«Io stavo un’intera giornata ad incontrare le persone, a baciare, abbracciarle, a stare con loro». A parlare è Totò Cuffaro, l’ex presidente della Regione tornato oggi in libertà, dopo i cinque anni di carcere per favoreggiamento aggravato a Cosa nostra e rivelazione di segreto istruttorio.
Le dichiarazioni risalgono a quando ancora Cuffaro era in cella. L’ex esponente dell’Udc ha risposto alle domande di Alessandro Sortino, il conduttore del programma Beati Voi, il programma di Tv2000 che manderà in onda l’intervista martedì sera. Nella conversazione con il giornalista, Cuffaro si sofferma sul concetto di potere e su come esso abbia rappresentato il cuore della propria esperienza politica: «Stavo sino alle due notte lì a ricevere persone che arrivavano la mattina e aspettavano dodici, tredici ore per parlare con me – racconta l’ex governatore -. Il potere per molti è il governo, le nomine, la distribuzione di prebende, di soldi. Per molti il potere è la possibilità di abbracciare la moglie e i figli e dire: “Sono stato con Totò, nella stanza dove c’è il potere e mi ha offerto il caffè”. E questa cosa mi ha arricchito umanamente».

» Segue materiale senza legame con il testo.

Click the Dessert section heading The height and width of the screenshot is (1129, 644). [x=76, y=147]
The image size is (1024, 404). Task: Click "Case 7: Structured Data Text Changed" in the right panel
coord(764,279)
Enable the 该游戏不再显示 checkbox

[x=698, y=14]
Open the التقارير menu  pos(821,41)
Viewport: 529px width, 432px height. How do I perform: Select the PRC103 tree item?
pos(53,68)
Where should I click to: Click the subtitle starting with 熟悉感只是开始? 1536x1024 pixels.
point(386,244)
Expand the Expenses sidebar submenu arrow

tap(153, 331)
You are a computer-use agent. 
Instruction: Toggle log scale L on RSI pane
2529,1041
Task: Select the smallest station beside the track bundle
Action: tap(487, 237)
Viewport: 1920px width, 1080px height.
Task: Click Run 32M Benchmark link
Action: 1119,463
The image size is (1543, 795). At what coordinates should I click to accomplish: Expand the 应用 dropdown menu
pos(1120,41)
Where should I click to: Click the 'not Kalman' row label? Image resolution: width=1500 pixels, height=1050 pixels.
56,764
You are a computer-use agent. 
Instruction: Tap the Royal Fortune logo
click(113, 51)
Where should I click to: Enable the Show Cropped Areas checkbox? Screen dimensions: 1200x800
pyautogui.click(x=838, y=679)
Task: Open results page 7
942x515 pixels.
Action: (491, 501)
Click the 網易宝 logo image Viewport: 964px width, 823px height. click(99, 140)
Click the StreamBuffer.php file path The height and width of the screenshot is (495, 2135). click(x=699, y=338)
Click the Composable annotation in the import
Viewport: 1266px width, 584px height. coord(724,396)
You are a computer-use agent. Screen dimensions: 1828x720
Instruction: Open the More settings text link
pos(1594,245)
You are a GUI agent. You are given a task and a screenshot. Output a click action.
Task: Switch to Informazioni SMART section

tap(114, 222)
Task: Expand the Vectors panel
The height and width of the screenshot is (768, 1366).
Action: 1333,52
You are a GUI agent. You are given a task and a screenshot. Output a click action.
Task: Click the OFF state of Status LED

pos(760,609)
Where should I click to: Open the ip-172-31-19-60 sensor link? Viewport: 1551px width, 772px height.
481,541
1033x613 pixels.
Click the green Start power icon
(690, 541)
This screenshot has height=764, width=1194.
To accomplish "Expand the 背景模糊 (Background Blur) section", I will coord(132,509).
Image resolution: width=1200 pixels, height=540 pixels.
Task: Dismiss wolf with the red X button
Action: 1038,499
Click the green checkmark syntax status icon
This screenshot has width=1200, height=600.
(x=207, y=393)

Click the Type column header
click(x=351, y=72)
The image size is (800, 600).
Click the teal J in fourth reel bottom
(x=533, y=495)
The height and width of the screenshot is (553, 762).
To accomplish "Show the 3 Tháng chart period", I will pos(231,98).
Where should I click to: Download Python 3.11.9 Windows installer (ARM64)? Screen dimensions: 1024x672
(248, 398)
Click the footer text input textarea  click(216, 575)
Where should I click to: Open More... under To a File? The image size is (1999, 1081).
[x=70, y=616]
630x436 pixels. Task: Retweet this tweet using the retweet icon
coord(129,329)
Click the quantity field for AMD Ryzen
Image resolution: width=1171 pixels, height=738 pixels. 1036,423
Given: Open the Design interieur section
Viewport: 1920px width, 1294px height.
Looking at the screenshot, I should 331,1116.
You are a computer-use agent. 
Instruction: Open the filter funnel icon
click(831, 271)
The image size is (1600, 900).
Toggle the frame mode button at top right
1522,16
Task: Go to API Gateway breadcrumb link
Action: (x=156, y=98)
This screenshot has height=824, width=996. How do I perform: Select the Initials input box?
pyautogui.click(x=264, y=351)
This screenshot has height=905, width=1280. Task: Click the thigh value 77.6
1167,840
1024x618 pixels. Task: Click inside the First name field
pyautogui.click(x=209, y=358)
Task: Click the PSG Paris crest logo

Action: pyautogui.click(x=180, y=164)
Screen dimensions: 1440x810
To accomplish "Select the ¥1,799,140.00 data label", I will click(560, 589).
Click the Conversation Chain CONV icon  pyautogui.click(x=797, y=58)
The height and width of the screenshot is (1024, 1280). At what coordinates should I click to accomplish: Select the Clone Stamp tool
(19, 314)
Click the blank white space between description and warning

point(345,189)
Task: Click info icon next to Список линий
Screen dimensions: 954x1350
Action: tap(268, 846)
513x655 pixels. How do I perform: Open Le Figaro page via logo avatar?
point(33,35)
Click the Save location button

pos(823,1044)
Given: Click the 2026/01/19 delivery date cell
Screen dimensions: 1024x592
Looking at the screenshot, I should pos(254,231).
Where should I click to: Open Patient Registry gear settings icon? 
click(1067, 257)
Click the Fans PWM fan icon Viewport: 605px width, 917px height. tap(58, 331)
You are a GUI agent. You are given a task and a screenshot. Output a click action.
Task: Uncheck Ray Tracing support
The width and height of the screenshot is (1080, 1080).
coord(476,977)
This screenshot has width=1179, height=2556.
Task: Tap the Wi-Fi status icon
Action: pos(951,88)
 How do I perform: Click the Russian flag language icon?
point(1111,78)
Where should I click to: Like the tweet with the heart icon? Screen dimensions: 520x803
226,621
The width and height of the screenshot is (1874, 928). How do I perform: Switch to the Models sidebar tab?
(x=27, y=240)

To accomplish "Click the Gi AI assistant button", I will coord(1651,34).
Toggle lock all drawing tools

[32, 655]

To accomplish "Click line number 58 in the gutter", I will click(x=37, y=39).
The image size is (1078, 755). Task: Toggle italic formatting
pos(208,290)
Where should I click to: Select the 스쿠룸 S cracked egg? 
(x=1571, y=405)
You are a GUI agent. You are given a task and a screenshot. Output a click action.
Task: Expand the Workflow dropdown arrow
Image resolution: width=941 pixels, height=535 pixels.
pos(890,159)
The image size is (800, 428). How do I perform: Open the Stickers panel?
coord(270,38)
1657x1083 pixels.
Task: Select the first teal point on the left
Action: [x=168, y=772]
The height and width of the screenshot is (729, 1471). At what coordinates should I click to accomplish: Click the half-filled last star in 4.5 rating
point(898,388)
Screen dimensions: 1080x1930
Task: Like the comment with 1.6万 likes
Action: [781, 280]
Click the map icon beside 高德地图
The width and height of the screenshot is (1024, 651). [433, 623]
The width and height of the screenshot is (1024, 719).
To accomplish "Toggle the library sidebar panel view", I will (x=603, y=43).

Sull’esperienza in carcere, l’ex politico è netto: «È giusto che chi ha sbagliato paghi un prezzo alla società, ma un prezzo che gli consenta di continuare a vivere e alla società di essere ripagata. Facciamo lavorare – continua Cuffaro – ma non sbattiamolo in carcere e ci scordiamo di lui». La speranza è quella di arrivare all’abolizione del regime carcerario: «Nelle carceri italiane – aggiunge l’ex governatore – ogni anno muoiono, perché si suicidano, più detenuti di quanti se ne ammazzano negli Stati dove c’è la pena di morte».
Presa di distanza, infine, anche sulla mafia: «È una cosa che fa schifo. Lo continuo a dire anche perché quando l’ho detto qualcuno ci ha riso sopra, ma la mafia fa schifo. Ed é il più grande cancro che abbiamo in Sicilia. Un cancro complicato. Perché è un cancro metastatizzato, nel senso che si insidia e arriva dappertutto dove ci sia da lucrare, da fare soldi, da fare economia. Ed è soprattutto un fenomeno che aggredisce le persone meno attrezzate culturalmente» conclude Cuffaro.